The function calculate_mahalanobis() calculates the Mahalanobis distance for an observation from a distribution. The updated docstring follows the NumPy format and includes details on the parameters, return values, exceptions, examples, and notes.

Docstring Sections Preview:

Description

"""
Calculate the Mahalanobis distance for an observation from a distribution.

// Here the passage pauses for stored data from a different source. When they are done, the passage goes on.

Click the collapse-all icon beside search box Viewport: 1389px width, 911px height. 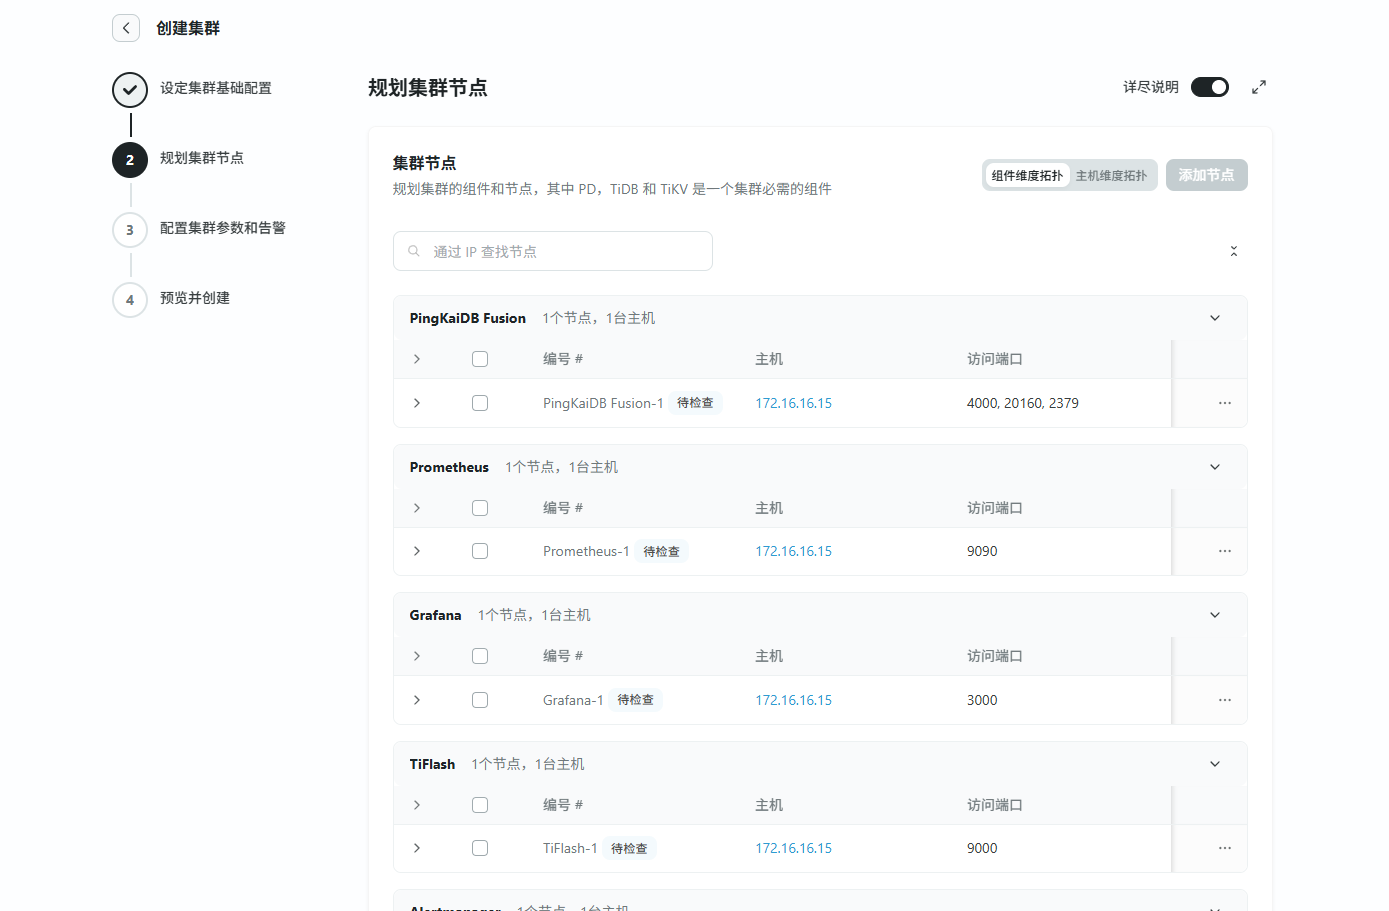click(1233, 251)
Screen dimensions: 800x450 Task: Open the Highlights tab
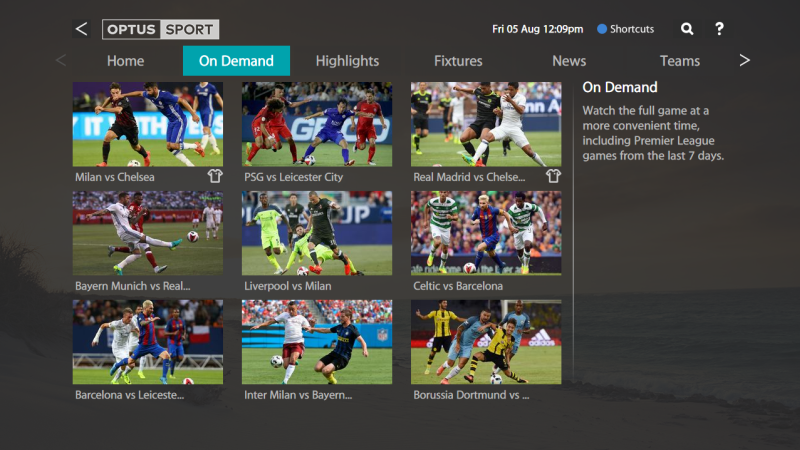point(347,61)
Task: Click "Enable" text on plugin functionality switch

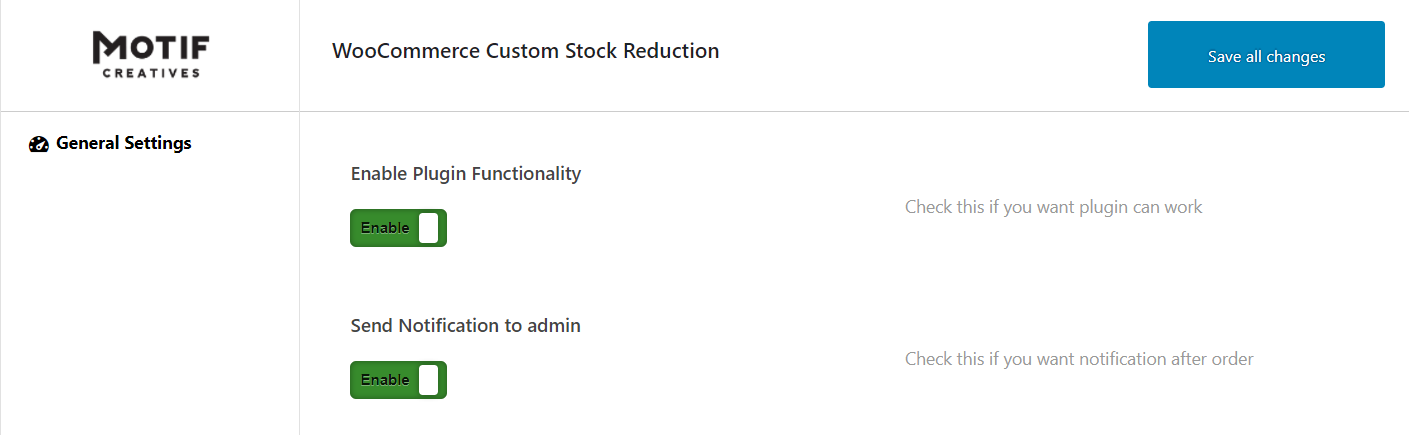Action: click(x=385, y=228)
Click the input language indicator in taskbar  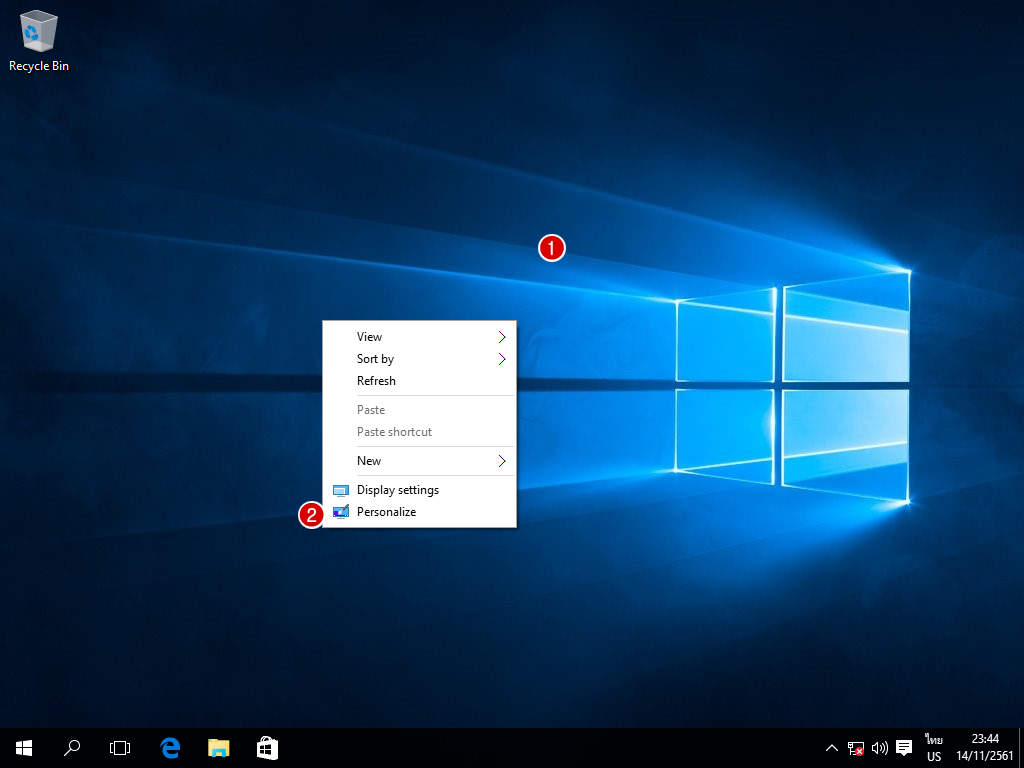pyautogui.click(x=934, y=748)
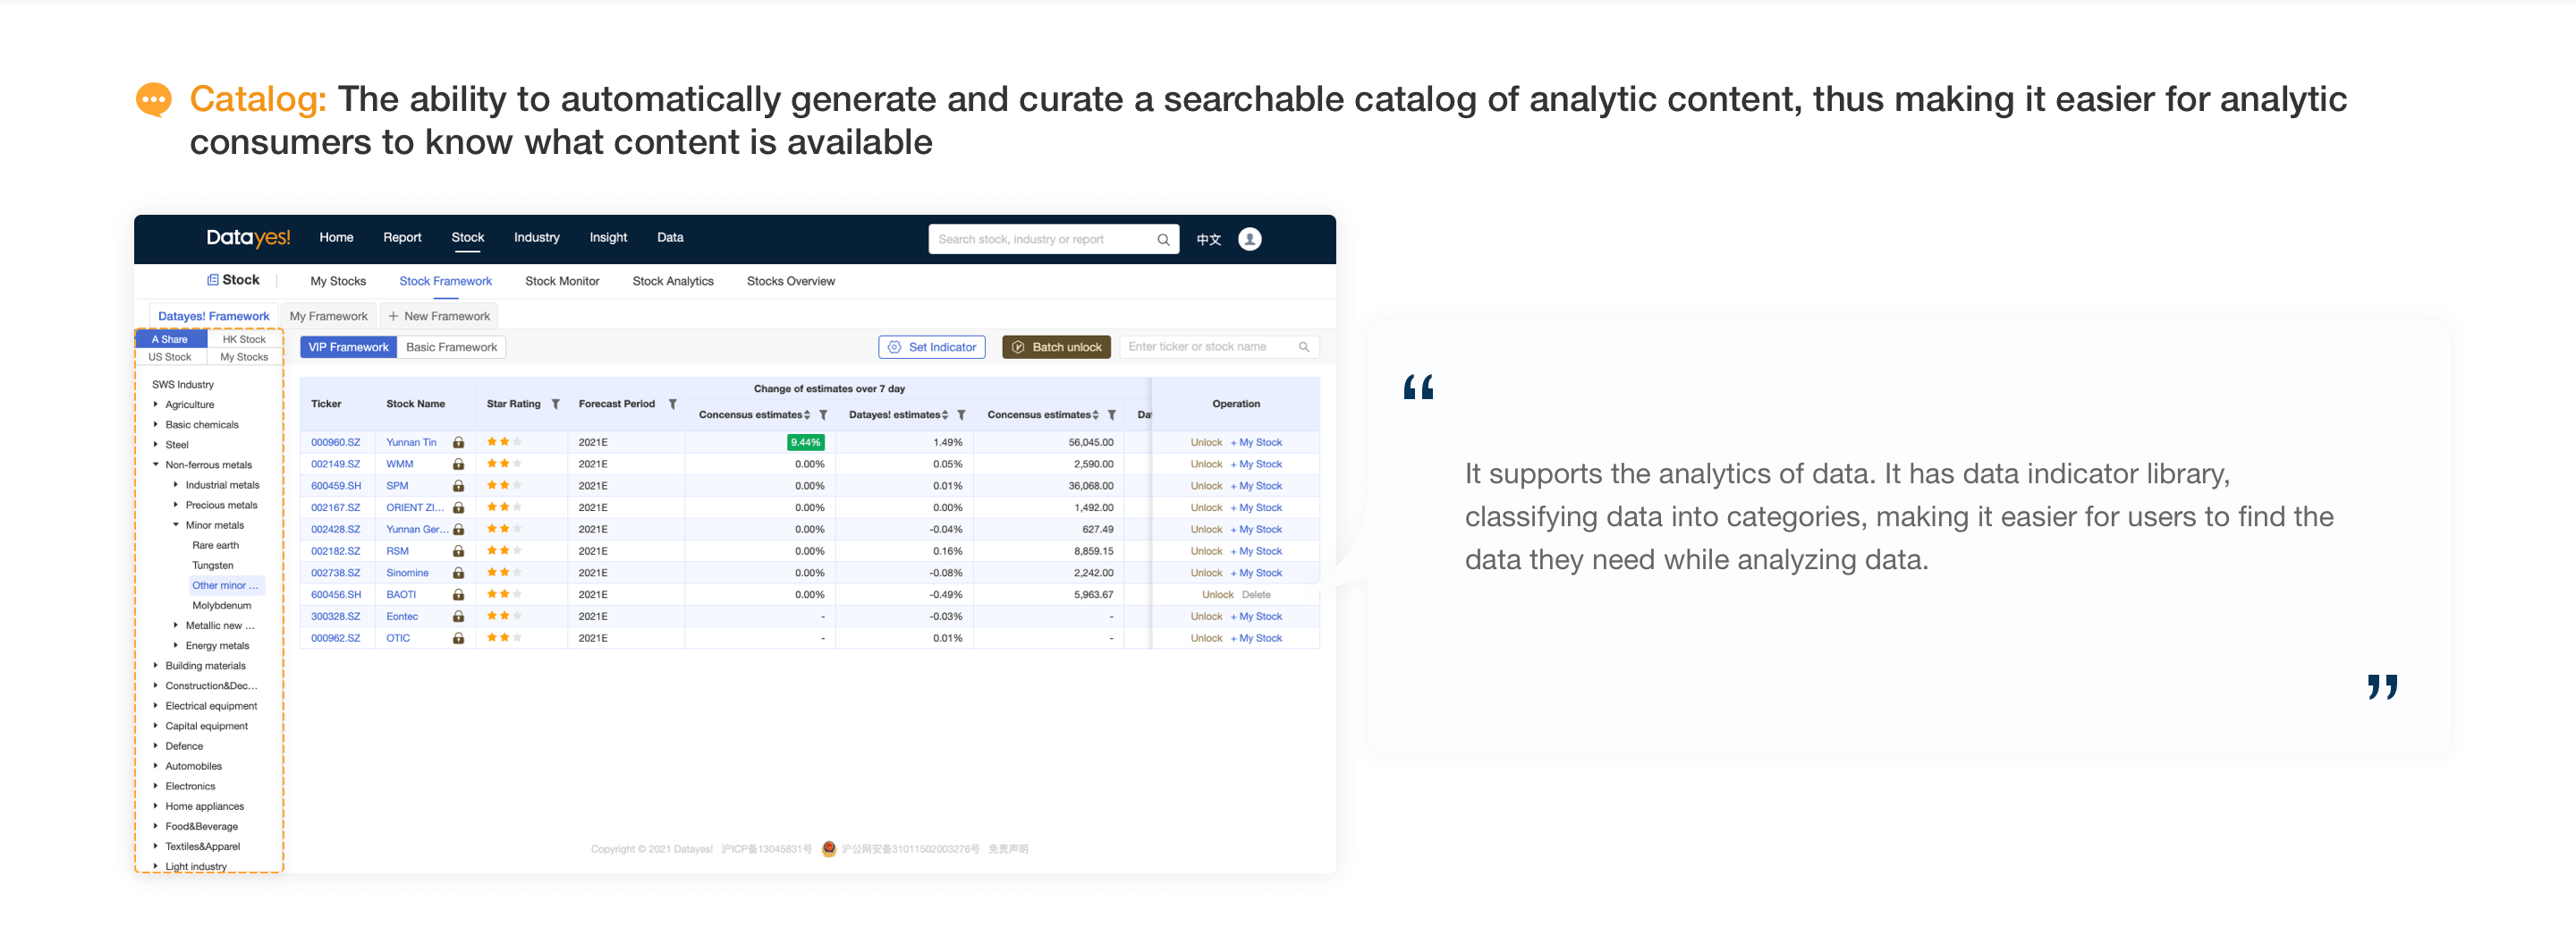Click the Enter ticker or stock name field
The height and width of the screenshot is (945, 2576).
tap(1219, 347)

The Mahalanobis distance is a measure of the distance between a point and a distribution.
It is an effective way to determine how many standard deviations an observation is from
the mean of a distribution, considering the covariance among variables. This function
computes the Mahalanobis distance of a single observation from the mean of a distribution,
given the inverse of the covariance matrix of the distribution.
"""

Parameters

"""
Parameters
----------
x : numpy.ndarray or pandas.Series
    A 1D array of the observation or a single row from a DataFrame.
mean : numpy.ndarray
    The mean vector of the distribution from which distances are calculated.
    Must be 1D and of the same length as `x`.
inv_cov_matrix : numpy.ndarray
    The inverse of the covariance matrix of the distribution. This matrix
    must be square and its size should match the number of elements in `x`.
"""

Returns

"""
Returns
-------
float
    The Mahalanobis distance of the observation `x` from the distribution
    defined by `mean` and `inv_cov_matrix`.
"""

Raises

"""
Raises
------
ValueError
    If `x` and `mean` do not have the same length.
LinAlgError
    If the inverse covariance matrix is singular and cannot be used for
    distance calculation.
"""

Examples

"""
Examples
--------
>>> import numpy as np
>>> mean_vector = np.array([0, 0])
>>> observation = np.array([1, 1])
>>> cov_matrix = np.array([[1, 0.5], [0.5, 1]])
>>> inv_cov_matrix = np.linalg.inv(cov_matrix)
>>> calculate_mahalanobis(observation, mean_vector, inv_cov_matrix)
2.0
"""

Notes

"""
Notes
-----
The Mahalanobis distance is widely used in outlier detection and cluster analysis.
It is scale-invariant and takes into account the correlations of the data set.
"""